▶ _Prompt A_:
List every place name that appears in the hiking account.
▶ _Prompt B_:
In the hiking account, reproduce word for word the passage that opens with the words containing "For the next" and closes with "an extra woolly.".

It seems incredible that a whole year has gone by since on June 5th 2019 I ambled with unusual optimism off my own front doorstep and onto the first long distance hike I’ve ever devised myself.
It was to be my best and most unique adventure yet, the summer weather would be perfect. To mark six decades on this planet I would walk from my home near Sheringham to my parents’ home at Bangor, North Wales, arriving on the morning of my 60th birthday to a hero’s welcome in the bosom of my family.
My birthday is the longest day of the year, hence at some point during the planning phase this walk became known as Andrew’s ‘Cosmic Solstice Rebirth Pilgrimage’.
After days of squinting at screens and clicking mice I’d successfully pieced together a novel but feasible-looking route, the terrain would be mostly flat, the nights would be warm, what could go wrong?
I was so pleased with my cunning plan I’d started imagining I could even produce a guidebook. I could call my trail ‘The Whole Sherbang’ – Sheringham to Bangor. Of course, everyone would then ask why I hadn’t extended my walk to its logical conclusion, to Holyhead via the coast path around Anglesey. I’d have to admit that after 320 wet and sore-footed miles I’d been taken there in a car for my birthday dinner.
A year later I’m finally able to remember this hike with something approaching equanimity. It was a bit of a struggle. Not because the idea was bad or the route a dud, but due to two bits of bad luck.
My carefully chosen trail shoes (a brand I knew and trusted but a model new to me) started to fall apart after just a few training walks. At the last minute based on a dodgy recommendation I bought new shoes of an unfamiliar make. By day three I had blisters and by half way a bloody open wound on one foot. There were days on this hike when, with every step I took, sweat literally popped from my brow with the pain.
Still, for the first three days the weather was perfect; I strolled along with a light heart.
Then, as I awoke from a short night in a foetal position on a sea wall and surrounded by angry cattle, the rain started.
For the next ten days it hammered down and hardly stopped. I’d chosen to hike across Britain through the wettest June on record. I had only lightweight gear and no tent, just a bivy bag and micro-tarp. Twelve months on, as I type this memory, an uncontrollable shiver passes through me. Pardon me, I must pause for a hot mug of tea and to find an extra woolly.

▶ _Stored rows_:
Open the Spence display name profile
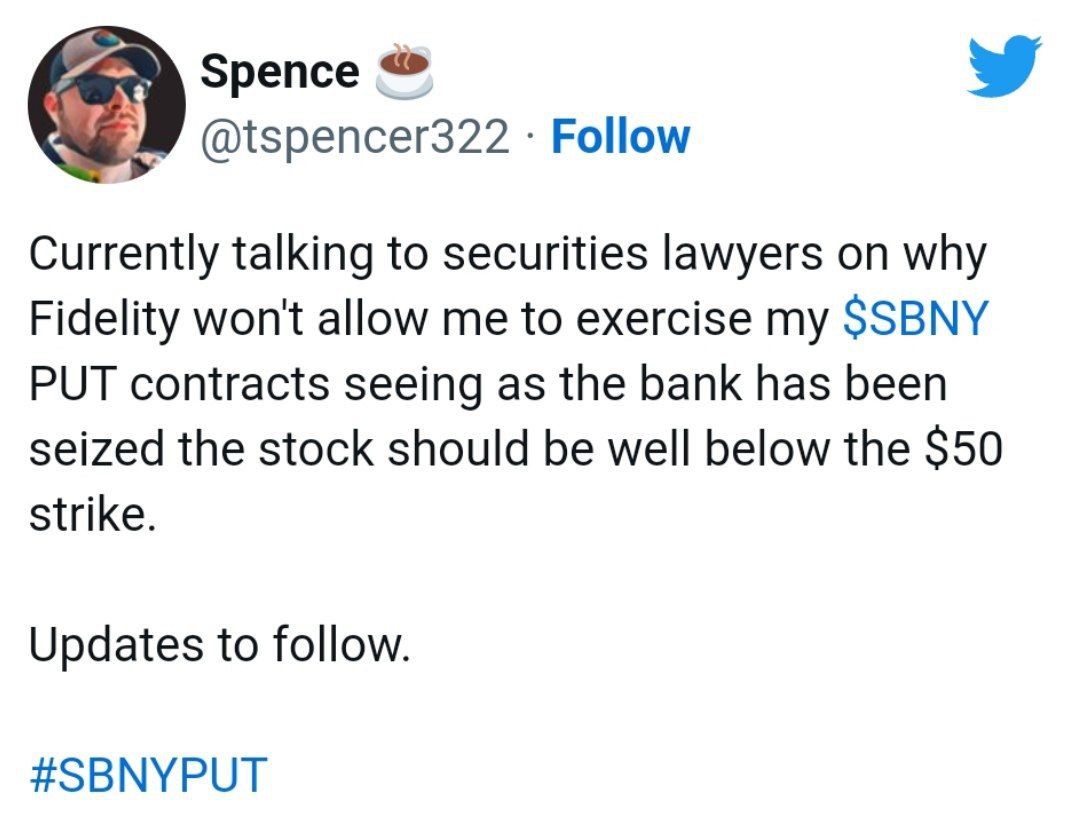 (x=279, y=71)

* * *

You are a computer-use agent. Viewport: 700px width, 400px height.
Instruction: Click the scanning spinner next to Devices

▶ _Finished answer A_:
Sheringham, Bangor, North Wales, Holyhead, Anglesey, Britain

▶ _Finished answer B_:
For the next ten days it hammered down and hardly stopped. I’d chosen to hike across Britain through the wettest June on record. I had only lightweight gear and no tent, just a bivy bag and micro-tarp. Twelve months on, as I type this memory, an uncontrollable shiver passes through me. Pardon me, I must pause for a hot mug of tea and to find an extra woolly.